What this task involves: In the records below, find the line holding "Analytik (122, 636)" and the line holding "150 × 150 (103, 1133)". Set down both, with every line between them, exactly.

Dataset records:
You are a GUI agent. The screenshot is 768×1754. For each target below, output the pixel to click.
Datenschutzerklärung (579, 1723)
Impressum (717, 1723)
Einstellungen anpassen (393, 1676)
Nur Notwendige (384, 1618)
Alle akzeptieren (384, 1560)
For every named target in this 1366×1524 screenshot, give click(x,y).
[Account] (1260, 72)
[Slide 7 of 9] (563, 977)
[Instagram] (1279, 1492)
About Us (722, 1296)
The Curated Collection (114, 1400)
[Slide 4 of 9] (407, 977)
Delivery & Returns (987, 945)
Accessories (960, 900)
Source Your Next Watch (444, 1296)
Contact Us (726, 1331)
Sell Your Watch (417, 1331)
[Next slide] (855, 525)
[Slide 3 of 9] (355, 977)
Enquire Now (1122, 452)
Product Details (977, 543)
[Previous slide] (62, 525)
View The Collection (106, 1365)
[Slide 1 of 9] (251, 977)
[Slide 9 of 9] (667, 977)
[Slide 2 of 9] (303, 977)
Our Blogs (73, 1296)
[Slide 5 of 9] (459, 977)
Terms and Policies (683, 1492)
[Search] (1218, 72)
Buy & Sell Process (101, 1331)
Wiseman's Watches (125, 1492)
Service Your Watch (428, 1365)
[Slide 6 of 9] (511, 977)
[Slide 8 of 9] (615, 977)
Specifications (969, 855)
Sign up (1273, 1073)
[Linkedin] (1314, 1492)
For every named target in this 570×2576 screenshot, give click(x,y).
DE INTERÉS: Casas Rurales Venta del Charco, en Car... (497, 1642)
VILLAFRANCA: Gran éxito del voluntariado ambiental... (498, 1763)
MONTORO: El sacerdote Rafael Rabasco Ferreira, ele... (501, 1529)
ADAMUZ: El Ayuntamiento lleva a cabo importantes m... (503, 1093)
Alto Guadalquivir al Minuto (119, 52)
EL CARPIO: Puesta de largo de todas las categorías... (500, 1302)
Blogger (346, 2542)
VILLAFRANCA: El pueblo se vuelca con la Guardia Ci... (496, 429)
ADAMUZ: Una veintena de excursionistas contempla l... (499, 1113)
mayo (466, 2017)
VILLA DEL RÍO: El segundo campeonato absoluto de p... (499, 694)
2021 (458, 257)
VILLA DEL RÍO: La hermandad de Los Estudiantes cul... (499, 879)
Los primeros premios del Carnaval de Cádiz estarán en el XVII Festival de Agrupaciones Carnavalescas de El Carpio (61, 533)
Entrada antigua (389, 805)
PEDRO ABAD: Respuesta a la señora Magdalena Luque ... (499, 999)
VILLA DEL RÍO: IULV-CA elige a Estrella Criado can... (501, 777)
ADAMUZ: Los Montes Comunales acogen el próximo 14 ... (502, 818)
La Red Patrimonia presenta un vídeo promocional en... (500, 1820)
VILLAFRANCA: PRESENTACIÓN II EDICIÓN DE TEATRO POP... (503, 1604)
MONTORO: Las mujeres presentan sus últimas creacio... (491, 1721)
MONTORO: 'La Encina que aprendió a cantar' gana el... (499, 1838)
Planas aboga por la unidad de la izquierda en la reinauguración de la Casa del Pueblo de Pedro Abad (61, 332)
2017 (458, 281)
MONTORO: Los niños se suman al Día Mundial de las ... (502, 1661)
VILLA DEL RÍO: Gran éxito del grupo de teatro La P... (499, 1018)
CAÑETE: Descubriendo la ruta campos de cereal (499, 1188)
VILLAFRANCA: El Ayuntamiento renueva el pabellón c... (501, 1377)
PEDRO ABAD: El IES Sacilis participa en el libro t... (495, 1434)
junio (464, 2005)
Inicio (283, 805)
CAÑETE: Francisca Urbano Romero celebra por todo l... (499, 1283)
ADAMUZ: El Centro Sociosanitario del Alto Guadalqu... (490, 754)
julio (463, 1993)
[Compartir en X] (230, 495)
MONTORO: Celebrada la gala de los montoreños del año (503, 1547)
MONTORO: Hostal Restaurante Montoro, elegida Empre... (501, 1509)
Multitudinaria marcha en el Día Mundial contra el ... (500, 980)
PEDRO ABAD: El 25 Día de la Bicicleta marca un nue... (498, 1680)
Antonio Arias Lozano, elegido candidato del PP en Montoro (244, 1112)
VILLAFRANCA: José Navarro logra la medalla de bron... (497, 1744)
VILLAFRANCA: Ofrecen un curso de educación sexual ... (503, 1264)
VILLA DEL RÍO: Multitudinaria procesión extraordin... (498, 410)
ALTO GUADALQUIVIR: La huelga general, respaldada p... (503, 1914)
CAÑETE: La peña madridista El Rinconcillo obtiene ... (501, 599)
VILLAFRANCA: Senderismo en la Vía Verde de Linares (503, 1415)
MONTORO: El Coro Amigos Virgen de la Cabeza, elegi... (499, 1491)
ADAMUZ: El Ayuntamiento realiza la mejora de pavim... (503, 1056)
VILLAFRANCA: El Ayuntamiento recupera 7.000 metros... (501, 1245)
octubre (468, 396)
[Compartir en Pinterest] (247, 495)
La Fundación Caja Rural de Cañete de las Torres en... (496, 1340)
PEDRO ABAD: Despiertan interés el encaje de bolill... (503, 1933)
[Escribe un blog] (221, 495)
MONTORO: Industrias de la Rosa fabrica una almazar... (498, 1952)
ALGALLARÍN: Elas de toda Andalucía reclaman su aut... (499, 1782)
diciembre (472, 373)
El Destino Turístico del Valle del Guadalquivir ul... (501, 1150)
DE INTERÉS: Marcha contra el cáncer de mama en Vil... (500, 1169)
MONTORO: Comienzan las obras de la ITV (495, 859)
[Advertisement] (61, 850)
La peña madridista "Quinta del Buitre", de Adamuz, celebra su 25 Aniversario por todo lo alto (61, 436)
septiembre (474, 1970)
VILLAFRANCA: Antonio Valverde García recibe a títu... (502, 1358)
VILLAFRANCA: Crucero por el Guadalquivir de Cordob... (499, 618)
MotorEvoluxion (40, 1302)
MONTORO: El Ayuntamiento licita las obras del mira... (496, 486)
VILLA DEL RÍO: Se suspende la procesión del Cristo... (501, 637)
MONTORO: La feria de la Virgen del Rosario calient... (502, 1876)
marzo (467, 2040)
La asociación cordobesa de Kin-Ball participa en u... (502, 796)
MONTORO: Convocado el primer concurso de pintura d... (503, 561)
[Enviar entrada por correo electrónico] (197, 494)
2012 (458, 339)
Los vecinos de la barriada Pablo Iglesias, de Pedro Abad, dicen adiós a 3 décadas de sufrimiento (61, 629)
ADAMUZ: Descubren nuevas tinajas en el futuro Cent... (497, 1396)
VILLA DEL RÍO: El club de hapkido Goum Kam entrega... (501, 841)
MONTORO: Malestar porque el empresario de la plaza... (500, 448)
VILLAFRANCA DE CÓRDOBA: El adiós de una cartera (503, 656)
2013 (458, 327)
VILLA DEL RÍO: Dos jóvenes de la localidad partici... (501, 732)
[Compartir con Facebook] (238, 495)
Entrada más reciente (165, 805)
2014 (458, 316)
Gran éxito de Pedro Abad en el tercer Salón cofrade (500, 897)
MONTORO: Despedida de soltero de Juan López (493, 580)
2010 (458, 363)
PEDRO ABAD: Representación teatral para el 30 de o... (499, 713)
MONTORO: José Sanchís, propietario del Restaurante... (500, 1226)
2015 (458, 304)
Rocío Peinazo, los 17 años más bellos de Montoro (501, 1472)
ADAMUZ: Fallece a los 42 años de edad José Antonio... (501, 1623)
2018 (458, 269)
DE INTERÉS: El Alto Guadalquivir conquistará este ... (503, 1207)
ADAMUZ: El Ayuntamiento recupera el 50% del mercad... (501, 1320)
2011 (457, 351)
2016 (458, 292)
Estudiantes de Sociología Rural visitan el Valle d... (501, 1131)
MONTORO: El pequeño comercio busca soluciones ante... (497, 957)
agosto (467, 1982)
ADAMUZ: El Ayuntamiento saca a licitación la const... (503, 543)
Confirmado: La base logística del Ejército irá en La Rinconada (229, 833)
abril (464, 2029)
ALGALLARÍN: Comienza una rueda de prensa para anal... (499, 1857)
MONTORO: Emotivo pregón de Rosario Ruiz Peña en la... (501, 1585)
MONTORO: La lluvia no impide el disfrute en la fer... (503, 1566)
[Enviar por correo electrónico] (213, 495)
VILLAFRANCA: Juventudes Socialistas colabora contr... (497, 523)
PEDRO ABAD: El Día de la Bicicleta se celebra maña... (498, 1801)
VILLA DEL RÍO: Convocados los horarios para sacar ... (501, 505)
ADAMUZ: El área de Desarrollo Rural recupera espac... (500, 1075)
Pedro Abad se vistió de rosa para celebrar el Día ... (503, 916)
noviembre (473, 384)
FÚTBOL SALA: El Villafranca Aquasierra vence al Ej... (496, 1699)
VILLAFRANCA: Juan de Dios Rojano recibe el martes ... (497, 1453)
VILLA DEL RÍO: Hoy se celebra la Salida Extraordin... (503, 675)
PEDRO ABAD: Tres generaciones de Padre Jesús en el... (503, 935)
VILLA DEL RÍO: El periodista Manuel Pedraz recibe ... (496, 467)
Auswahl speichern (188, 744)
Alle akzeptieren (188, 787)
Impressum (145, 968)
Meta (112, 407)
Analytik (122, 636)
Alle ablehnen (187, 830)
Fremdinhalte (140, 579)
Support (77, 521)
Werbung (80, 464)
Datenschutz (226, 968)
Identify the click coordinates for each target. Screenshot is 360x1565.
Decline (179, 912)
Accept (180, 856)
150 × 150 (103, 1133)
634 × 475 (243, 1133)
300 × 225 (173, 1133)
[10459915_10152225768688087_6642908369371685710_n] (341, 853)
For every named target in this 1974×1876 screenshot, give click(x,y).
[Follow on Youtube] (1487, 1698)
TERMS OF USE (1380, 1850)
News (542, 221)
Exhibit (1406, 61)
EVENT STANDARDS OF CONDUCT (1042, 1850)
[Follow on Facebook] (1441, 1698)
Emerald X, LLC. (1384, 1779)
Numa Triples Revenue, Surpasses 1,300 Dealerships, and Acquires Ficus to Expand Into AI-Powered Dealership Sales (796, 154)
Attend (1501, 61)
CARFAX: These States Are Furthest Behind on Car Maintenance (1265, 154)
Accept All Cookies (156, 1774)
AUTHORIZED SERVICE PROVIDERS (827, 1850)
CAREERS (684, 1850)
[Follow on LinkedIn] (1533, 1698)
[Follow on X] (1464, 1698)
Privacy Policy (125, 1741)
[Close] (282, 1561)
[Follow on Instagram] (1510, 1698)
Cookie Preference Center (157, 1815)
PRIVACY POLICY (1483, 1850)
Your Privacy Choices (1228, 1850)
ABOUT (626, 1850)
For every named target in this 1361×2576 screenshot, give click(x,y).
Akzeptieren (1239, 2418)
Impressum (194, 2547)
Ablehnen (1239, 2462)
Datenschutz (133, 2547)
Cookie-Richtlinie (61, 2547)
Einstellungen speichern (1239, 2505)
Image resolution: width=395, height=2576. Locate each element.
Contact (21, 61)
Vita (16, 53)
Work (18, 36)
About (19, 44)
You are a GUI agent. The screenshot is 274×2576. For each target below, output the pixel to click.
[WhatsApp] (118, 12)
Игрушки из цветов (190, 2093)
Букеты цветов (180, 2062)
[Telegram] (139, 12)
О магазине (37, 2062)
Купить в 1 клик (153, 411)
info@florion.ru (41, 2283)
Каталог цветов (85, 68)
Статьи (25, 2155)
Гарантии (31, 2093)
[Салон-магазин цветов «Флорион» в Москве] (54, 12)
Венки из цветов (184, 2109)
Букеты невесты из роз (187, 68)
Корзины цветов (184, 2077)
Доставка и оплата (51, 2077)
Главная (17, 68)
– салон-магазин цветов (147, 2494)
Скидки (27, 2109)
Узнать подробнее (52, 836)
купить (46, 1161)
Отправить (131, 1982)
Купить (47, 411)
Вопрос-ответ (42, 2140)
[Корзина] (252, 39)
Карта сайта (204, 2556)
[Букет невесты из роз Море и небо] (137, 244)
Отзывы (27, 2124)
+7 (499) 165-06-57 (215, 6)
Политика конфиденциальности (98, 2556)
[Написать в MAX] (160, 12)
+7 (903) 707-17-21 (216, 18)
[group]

Written solution:
Analytik (122, 636)
Alle ablehnen (187, 830)
Fremdinhalte (140, 579)
Support (77, 521)
Werbung (80, 464)
Datenschutz (226, 968)
Identify the click coordinates for each target. Screenshot is 360x1565.
Decline (179, 912)
Accept (180, 856)
150 × 150 (103, 1133)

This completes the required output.